EXERCISE BRIEF — Copy out the material below word for word, keeping every line and its order unchanged.

______

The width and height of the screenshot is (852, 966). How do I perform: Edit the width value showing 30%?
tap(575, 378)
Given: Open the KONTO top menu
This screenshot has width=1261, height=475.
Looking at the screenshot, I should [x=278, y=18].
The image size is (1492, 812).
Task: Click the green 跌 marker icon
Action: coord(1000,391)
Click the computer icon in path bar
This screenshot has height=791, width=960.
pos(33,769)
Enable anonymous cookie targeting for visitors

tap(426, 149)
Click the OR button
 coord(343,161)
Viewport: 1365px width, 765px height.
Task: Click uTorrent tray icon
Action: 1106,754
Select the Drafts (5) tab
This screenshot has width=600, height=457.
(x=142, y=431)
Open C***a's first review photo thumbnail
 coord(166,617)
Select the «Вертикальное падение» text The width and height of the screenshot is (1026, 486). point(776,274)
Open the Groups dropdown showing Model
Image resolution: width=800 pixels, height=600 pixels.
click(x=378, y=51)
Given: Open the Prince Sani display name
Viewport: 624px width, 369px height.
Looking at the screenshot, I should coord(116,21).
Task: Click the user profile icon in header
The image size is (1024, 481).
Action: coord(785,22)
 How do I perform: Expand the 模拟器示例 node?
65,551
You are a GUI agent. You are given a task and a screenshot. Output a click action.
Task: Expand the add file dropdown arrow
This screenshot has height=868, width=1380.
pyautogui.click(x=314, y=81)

______

RESPONSE —
The width and height of the screenshot is (852, 966). How do I perform: Edit the width value showing 30%?
tap(575, 378)
Given: Open the KONTO top menu
This screenshot has width=1261, height=475.
Looking at the screenshot, I should [x=278, y=18].
The image size is (1492, 812).
Task: Click the green 跌 marker icon
Action: coord(1000,391)
Click the computer icon in path bar
This screenshot has height=791, width=960.
pos(33,769)
Enable anonymous cookie targeting for visitors

tap(426, 149)
Click the OR button
 coord(343,161)
Viewport: 1365px width, 765px height.
Task: Click uTorrent tray icon
Action: 1106,754
Select the Drafts (5) tab
This screenshot has width=600, height=457.
(x=142, y=431)
Open C***a's first review photo thumbnail
 coord(166,617)
Select the «Вертикальное падение» text The width and height of the screenshot is (1026, 486). point(776,274)
Open the Groups dropdown showing Model
Image resolution: width=800 pixels, height=600 pixels.
click(x=378, y=51)
Given: Open the Prince Sani display name
Viewport: 624px width, 369px height.
Looking at the screenshot, I should coord(116,21).
Task: Click the user profile icon in header
The image size is (1024, 481).
Action: coord(785,22)
 How do I perform: Expand the 模拟器示例 node?
65,551
You are a GUI agent. You are given a task and a screenshot. Output a click action.
Task: Expand the add file dropdown arrow
This screenshot has height=868, width=1380.
pyautogui.click(x=314, y=81)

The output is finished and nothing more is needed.